INSTRUCTIONS TO FOLLOW>
Please copy the items verbatim, starting at the line containing "Describe the element" and ending after the line containing "(358, 836).", with the pictures omitted.

GIVEN DATA>

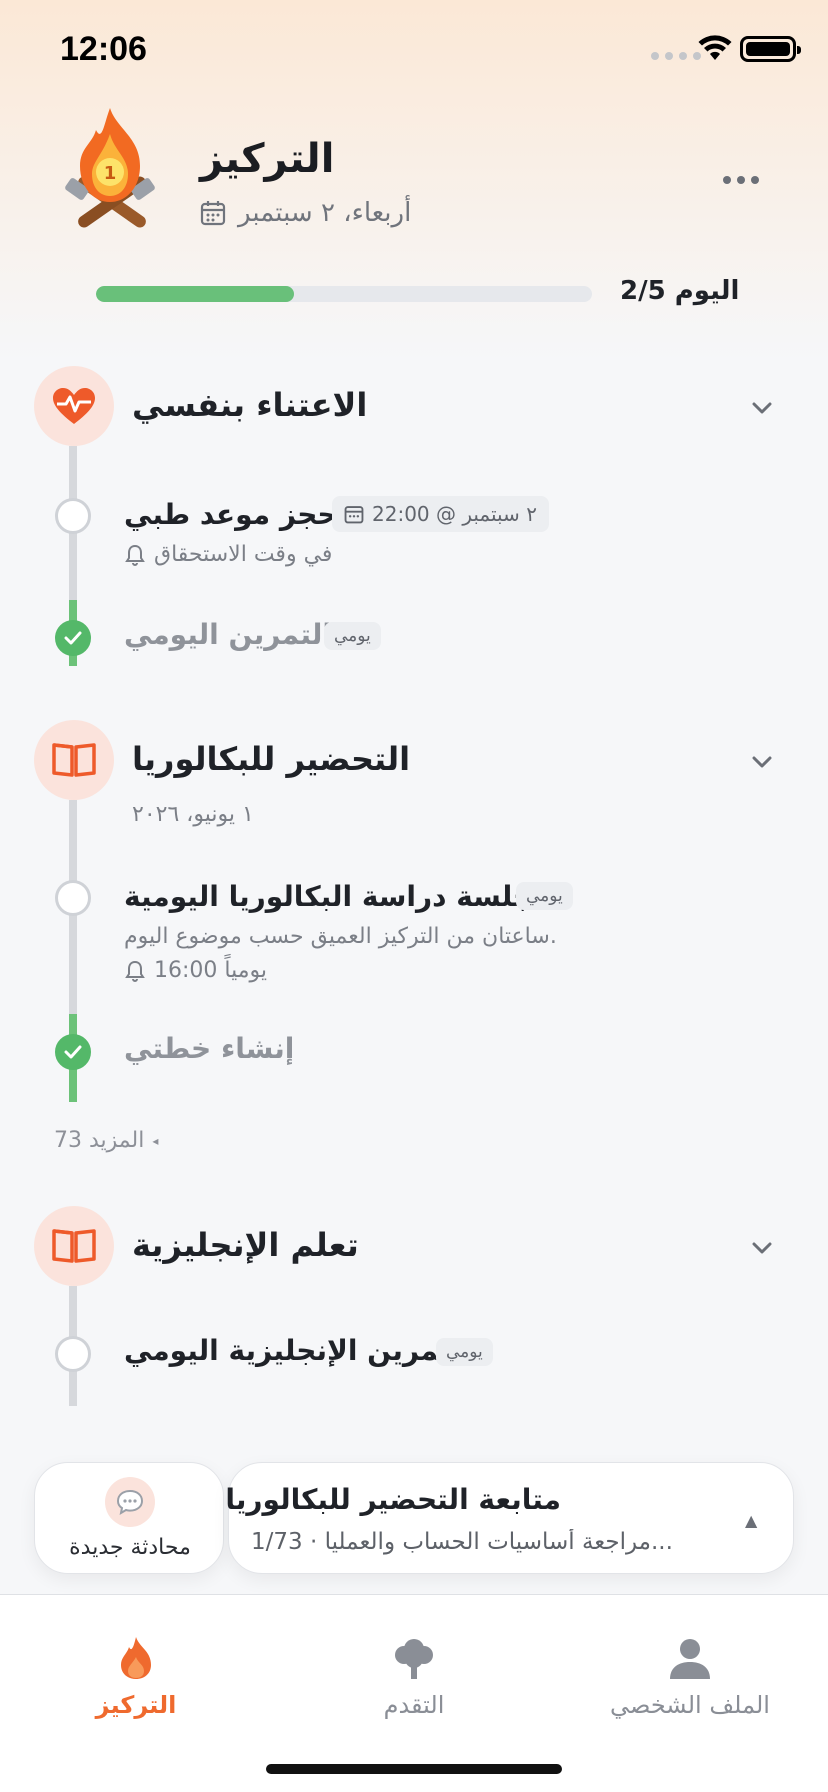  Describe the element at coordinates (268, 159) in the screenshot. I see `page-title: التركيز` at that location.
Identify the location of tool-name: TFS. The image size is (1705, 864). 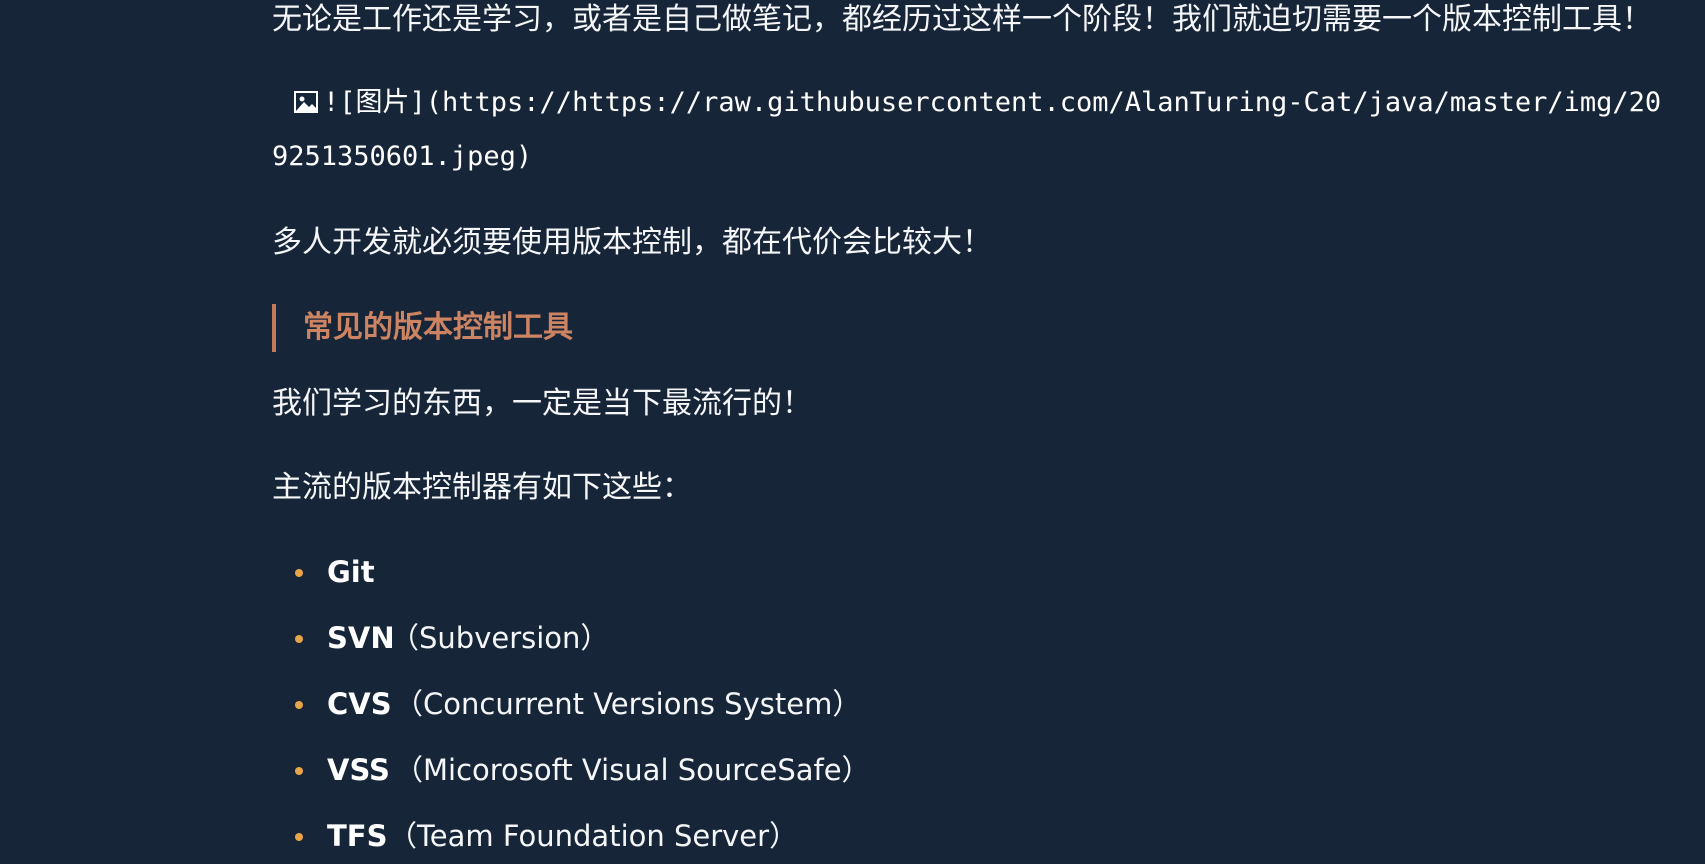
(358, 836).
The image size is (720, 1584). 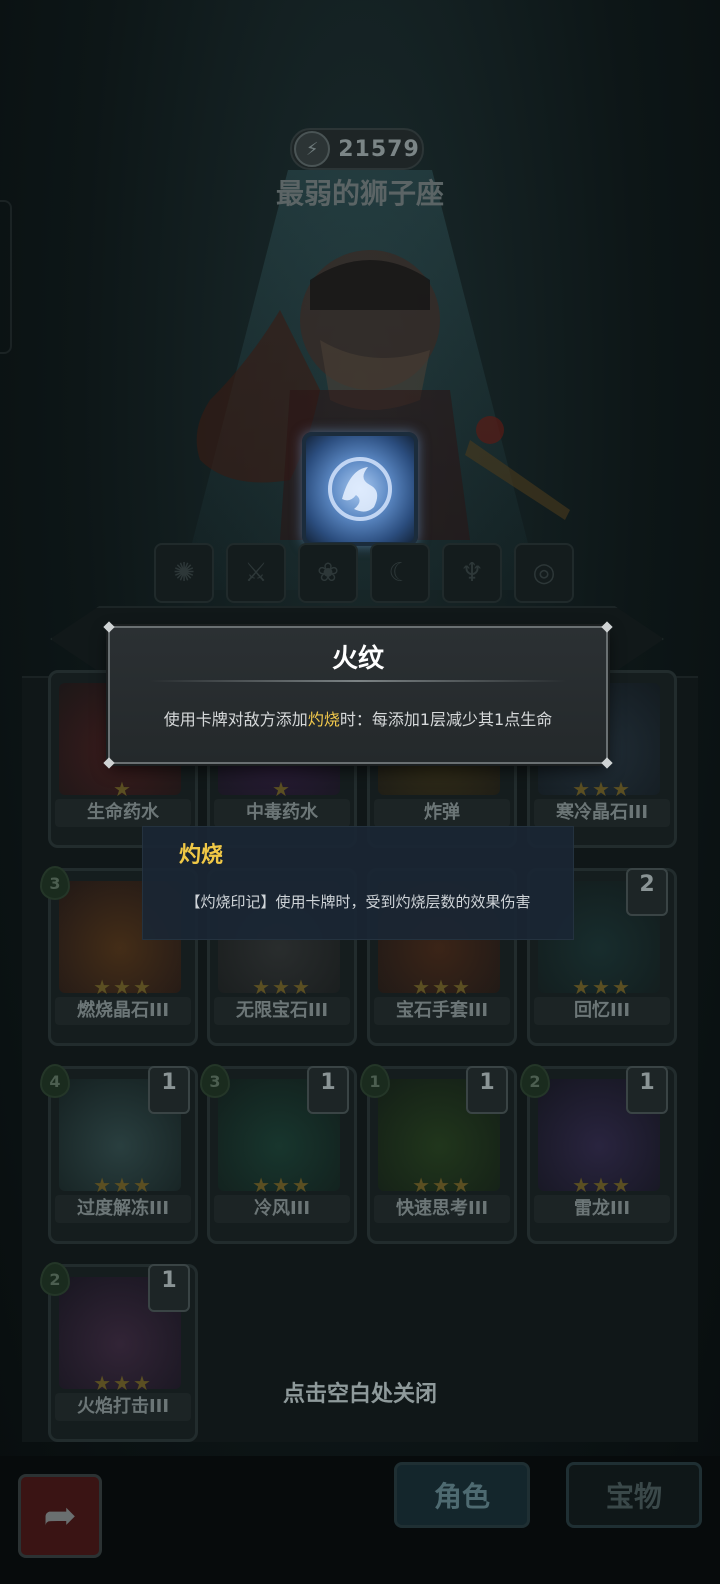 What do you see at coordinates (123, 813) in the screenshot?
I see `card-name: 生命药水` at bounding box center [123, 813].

---

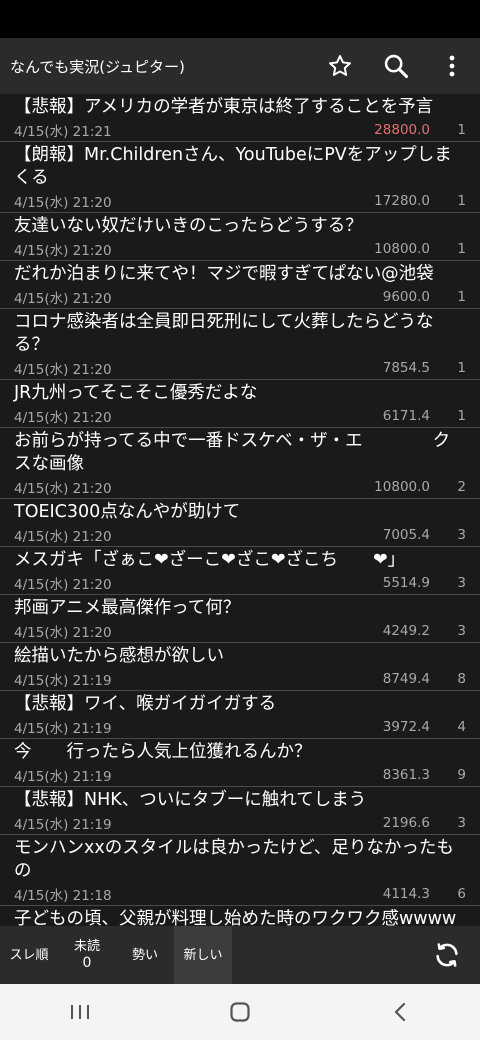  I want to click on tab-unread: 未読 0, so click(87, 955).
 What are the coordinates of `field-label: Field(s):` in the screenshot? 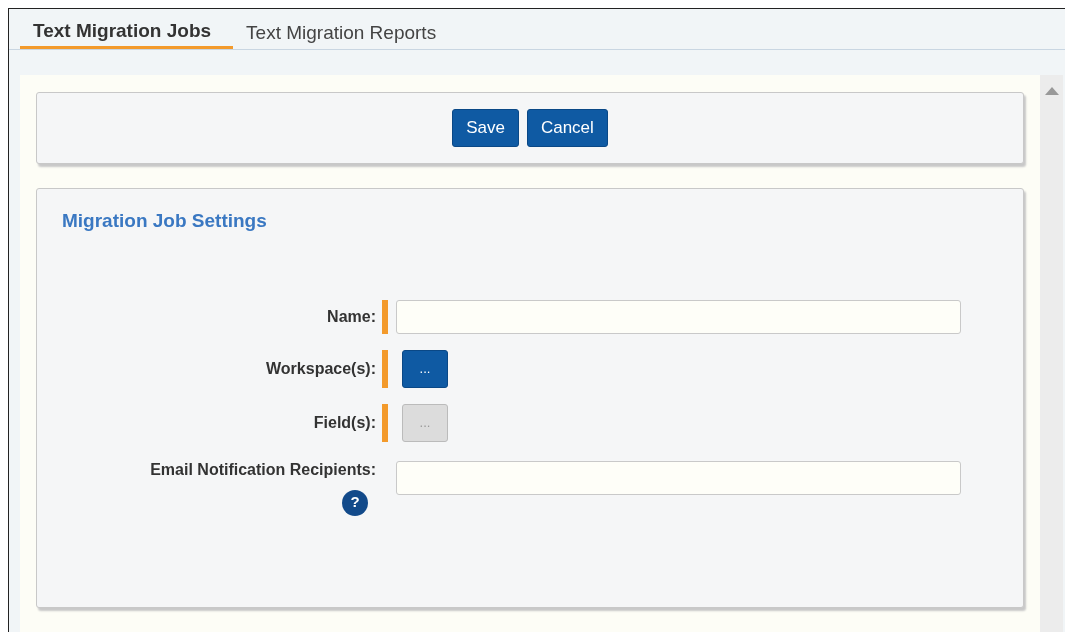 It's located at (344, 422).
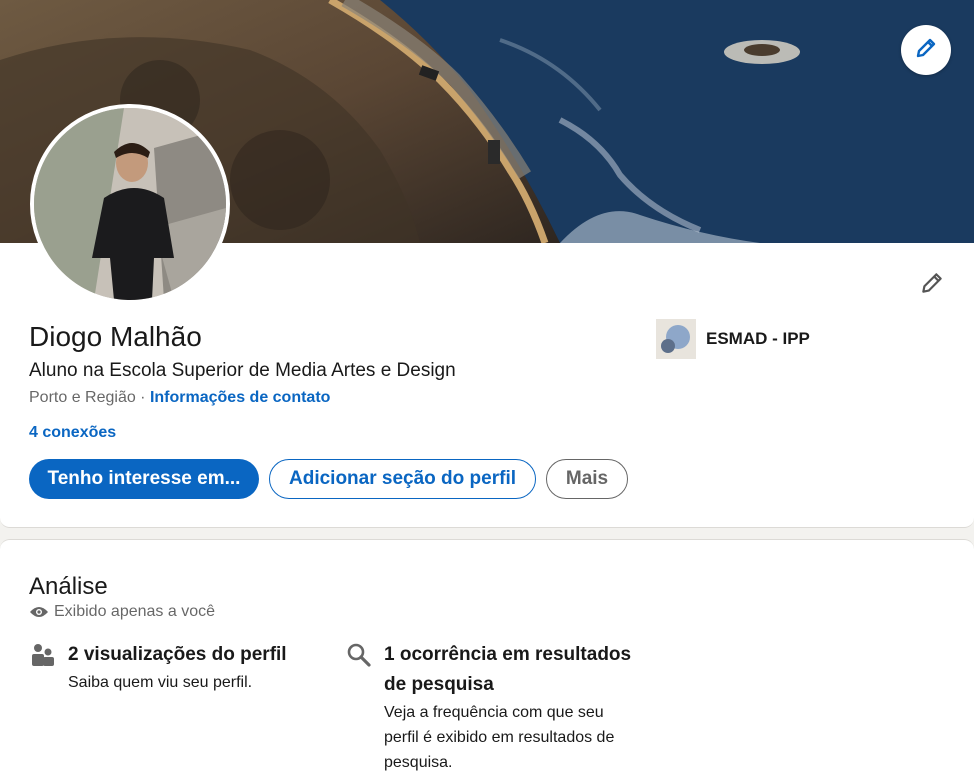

RESULT BELOW>
  Describe the element at coordinates (268, 159) in the screenshot. I see `page-title: التركيز` at that location.
Identify the location of tool-name: TFS. The image size is (1705, 864). 
(358, 836).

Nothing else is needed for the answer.